ARLINGTON, Va. - Saying the nation's top environmental officer will be "a hero or a villain" depending on how he rules, California Attorney General Jerry Brown on Tuesday laid out his state's case for strict vehicle emission standards during the federal government's first public forum on the matter.
In a hearing packed with charts, graphics, statistics and photos of melting Icelandic ice sheets, Brown argued that his state and 11 others need permission to enact tough tailpipe emission standards if they hope to curb the greenhouse gases believed to be a culprit in increasing floods, wildfires and other climate-related changes.
"Together we represent one-third of the population of the United States, and the people of our 12 states want to act now to combat global warming," Brown told a panel of U.S. Environmental Protection Agency staffers.
He later told reporters that EPA Administrator Stephen Johnson, a Bush appointee and 26-year veteran of the agency, should focus on the facts of California's case rather than on his political connections.

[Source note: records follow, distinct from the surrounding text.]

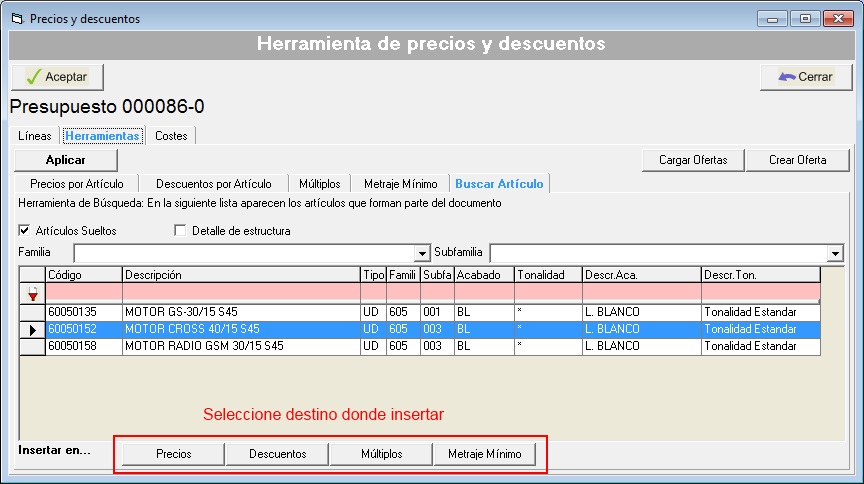This screenshot has height=484, width=864.
Task: Click the filter funnel icon in grid
Action: point(33,293)
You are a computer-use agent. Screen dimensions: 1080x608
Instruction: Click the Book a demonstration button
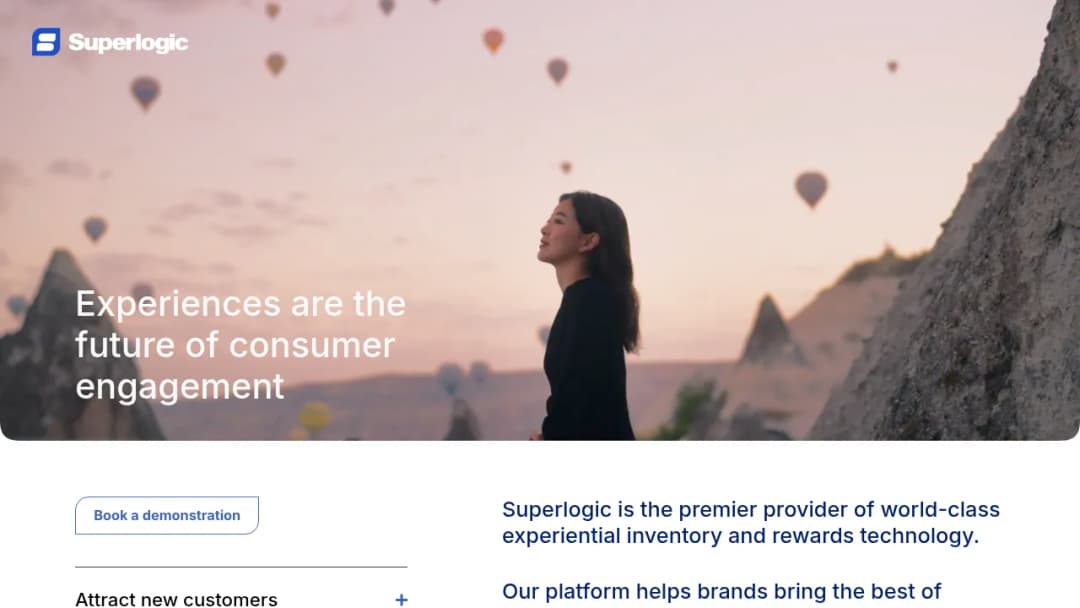(x=167, y=515)
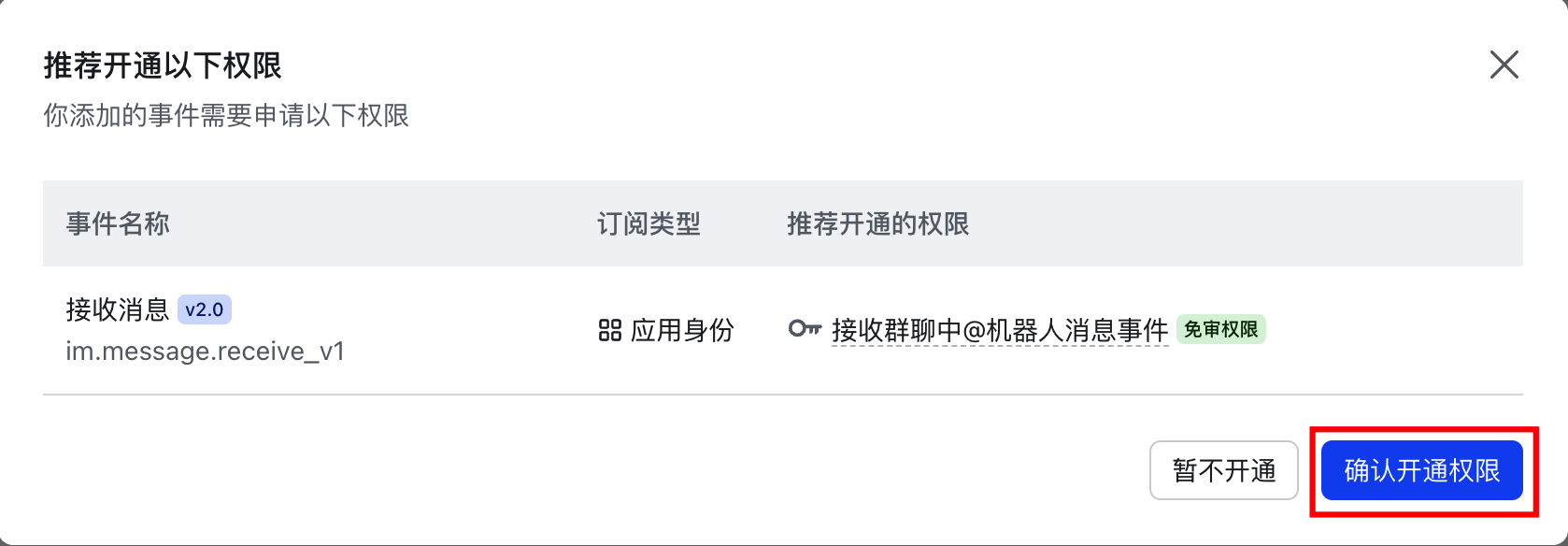The image size is (1568, 546).
Task: Click the green 免审权限 tag
Action: point(1220,329)
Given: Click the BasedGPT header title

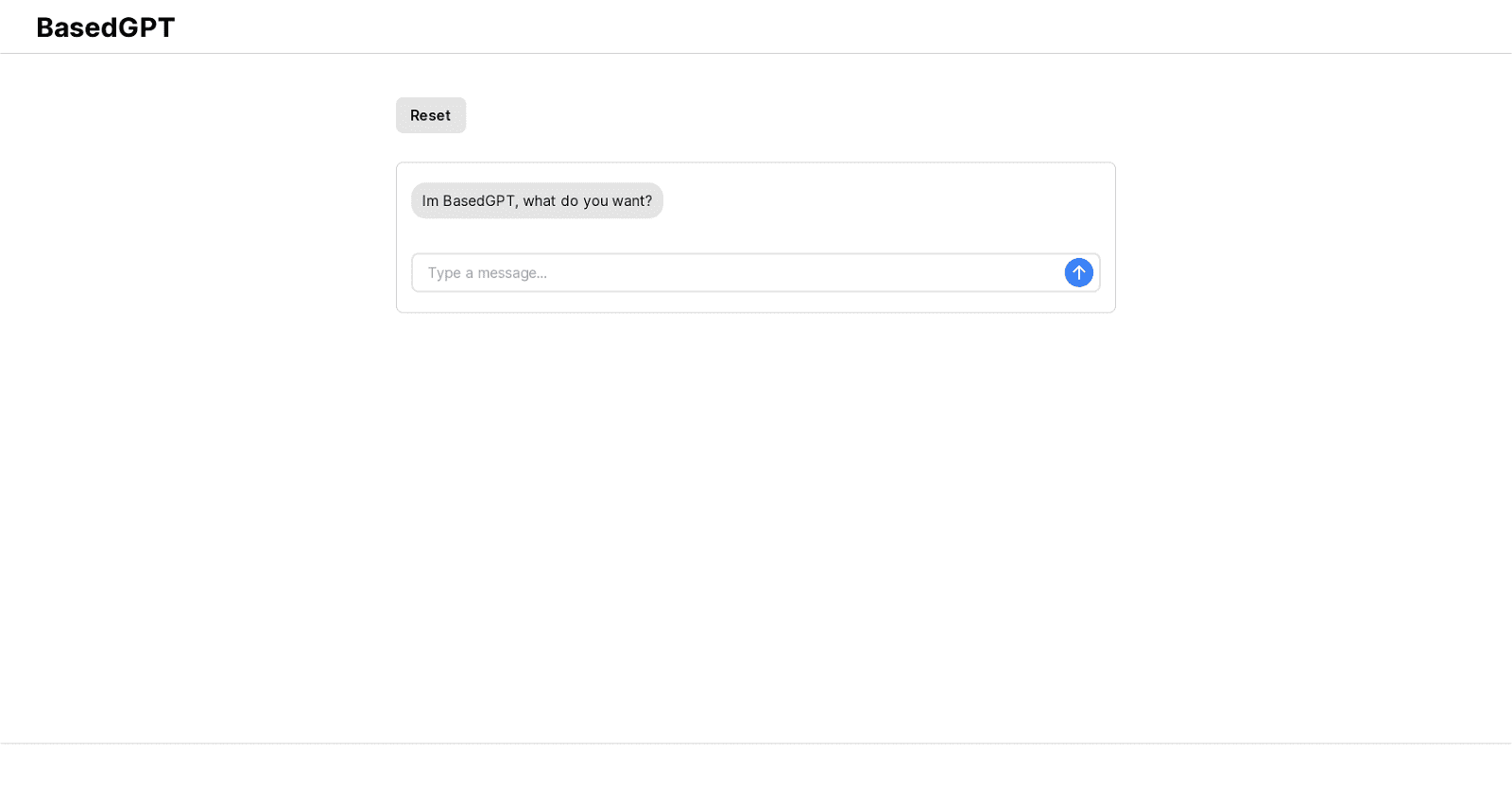Looking at the screenshot, I should (106, 27).
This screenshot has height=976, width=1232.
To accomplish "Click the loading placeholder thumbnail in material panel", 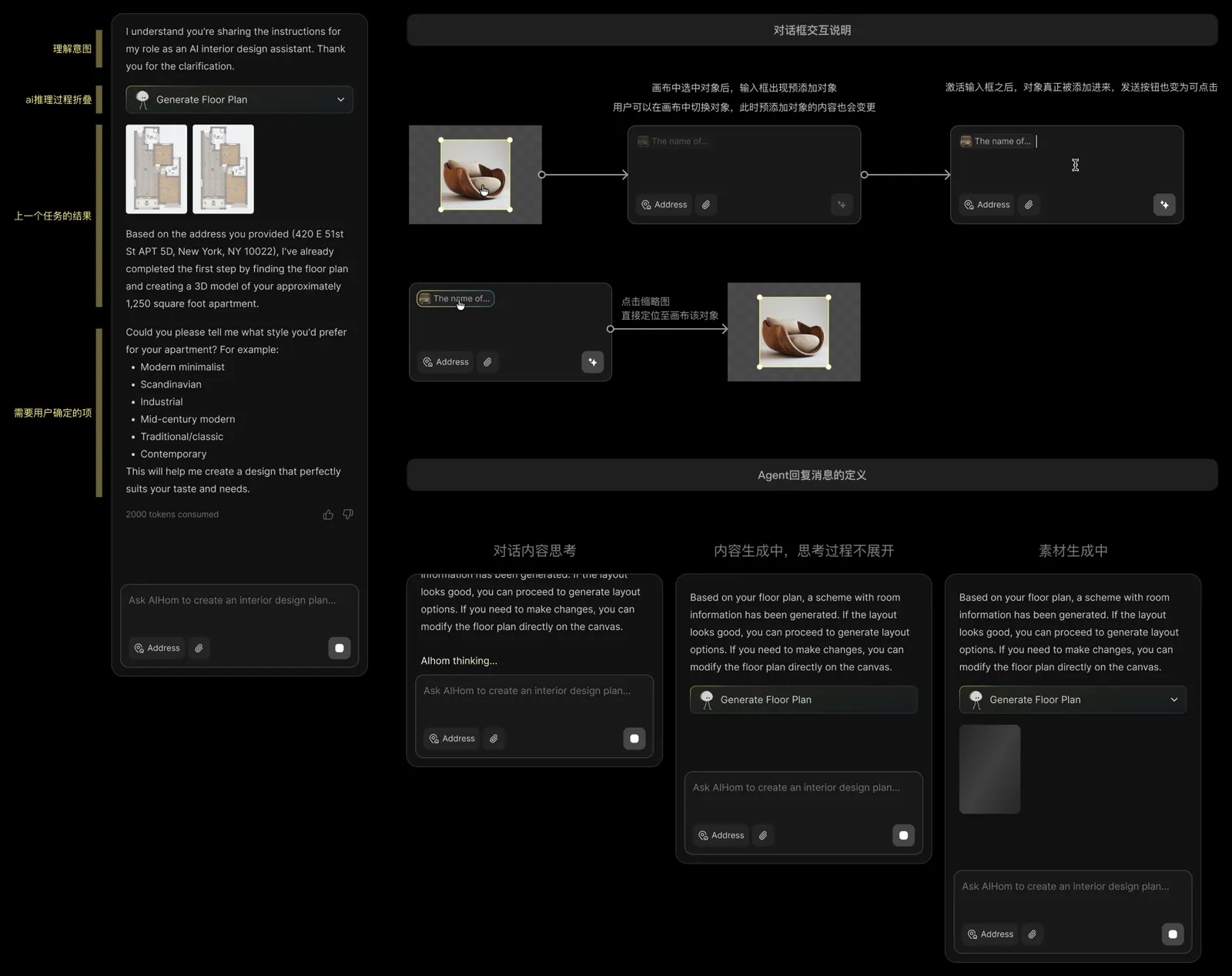I will [x=989, y=769].
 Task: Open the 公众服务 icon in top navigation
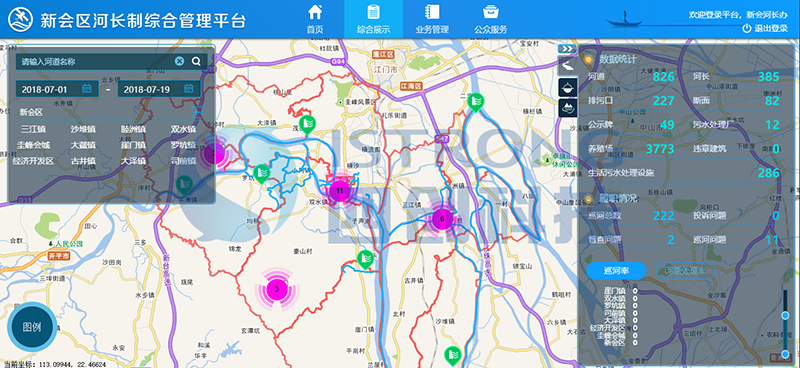pos(491,11)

"He (Johnson) is the one man in the country who can do the most to attack global warming," Brown said. "He can be a hero or a villain."
California is the world's 12th-largest producer of greenhouse gas emissions, 41 percent of which come from transportation sources.
Brown's remarks were underscored by testimony from California EPA Secretary Linda Adams, former state Assemblywoman Fran Pavley, officials from the California Air Resources Board, experts on climate change and witnesses from Illinois, New Jersey, Rhode Island, Maryland and other states that want to adopt California-like standards.
Steve Douglas of the Alliance of Automobile Manufacturers was the only person to testify Tuesday against the stricter standards, which the auto industry is challenging in court on the grounds they amount to fuel economy standards, which only the federal government can set.
"A patchwork of state-level fuel economy regulations as is now proposed by California is not simply unnecessary, it's patently counterproductive," said Douglas, adding that the state has yet to prove that its standards would have a "demonstrable impact on global warming."
The panel of four EPA staffers - led by Margo Oge, director of EPA's Office of Transportation Air Quality - asked few questions during the hearing. California in 2002 passed legislation requiring automakers to gradually reduce greenhouse gas emissions starting with the 2009 model year. California may enact its own air pollution standards and other states can follow suit, but California must first get EPA permission. California applied for this permission in 2005, but the EPA has long delayed a ruling on that request.
After several private meetings with EPA officials that produced few commitments, Gov. Arnold Schwarzenegger last month said the state would sue the EPA if it did not act soon. Also last month, the U.S. Supreme Court ruled that the EPA was wrong in concluding it does not have authority to regulate greenhouse gas emissions linked to global warming.
Tuesday's hearing marked the state's first opportunity to present its case to the federal government in a public forum. A second hearing is planned in Sacramento for May 30.
"It gives them an opportunity to at last say, 'The science and the law are on our side, now what are you going to do about it?' " said Frank O'Donnell, president of Clean Air Watch, which supports the tougher standards.
EPA spokesman John Millett said the agency is "moving forward expeditiously and responsibly with - reviewing California's request."
"EPA will review the public's comments in order to make a sound decision on the waiver request," Millett said.
O'Donnell, like others, predicted that because President Bush opposes mandatory caps on gas emissions, the EPA is unlikely to approve California's request, which would set the stage for a near-certain lawsuit from the state.
"Suing the federal government is not our first choice, but we will have no choice if our legitimate efforts to protect our planet are blocked," Brown told the panel.
The president last week signed an executive order giving federal agencies until the end of 2008 to continue studying the threat of greenhouse gas emissions and what to do about them. Schwarzenegger's top environmental advisers called the order a "stalling tactic" that could prevent California from forcing automakers to introduce cleaner, more fuel-efficient vehicles sooner.